Information supplied =>

--------------------------------

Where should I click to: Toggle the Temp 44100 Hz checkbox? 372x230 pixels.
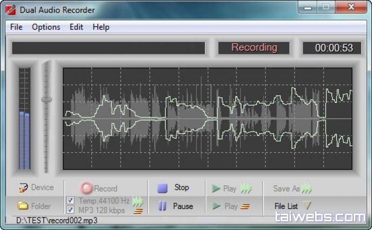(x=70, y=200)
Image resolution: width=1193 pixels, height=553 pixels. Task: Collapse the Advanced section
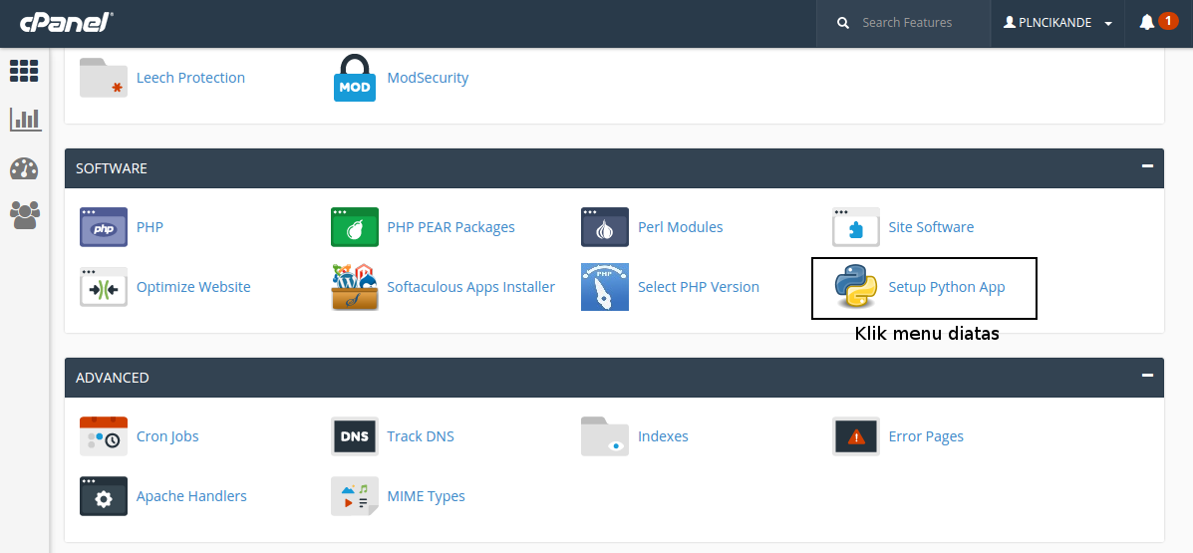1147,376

--------------------------------

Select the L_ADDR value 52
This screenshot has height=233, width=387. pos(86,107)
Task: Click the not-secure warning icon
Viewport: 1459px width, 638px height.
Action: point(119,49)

--------------------------------

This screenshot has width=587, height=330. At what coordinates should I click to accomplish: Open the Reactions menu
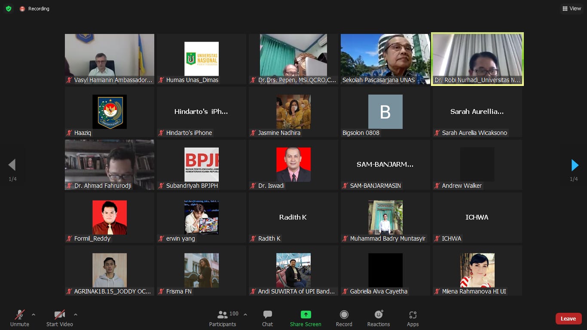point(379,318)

--------------------------------

Task goal =>
Rescale the items starting with the line that contains "Task: Click the not-secure warning icon" and going on through the line that contains "Action: point(119,49)". Write out only those lines again in full, requests included, with every coordinate in the answers multiplied by 1.6 and rounded to a whole number, halves rounding up.

Full output =>
Task: Click the not-secure warning icon
Viewport: 1459px width, 638px height.
Action: point(190,78)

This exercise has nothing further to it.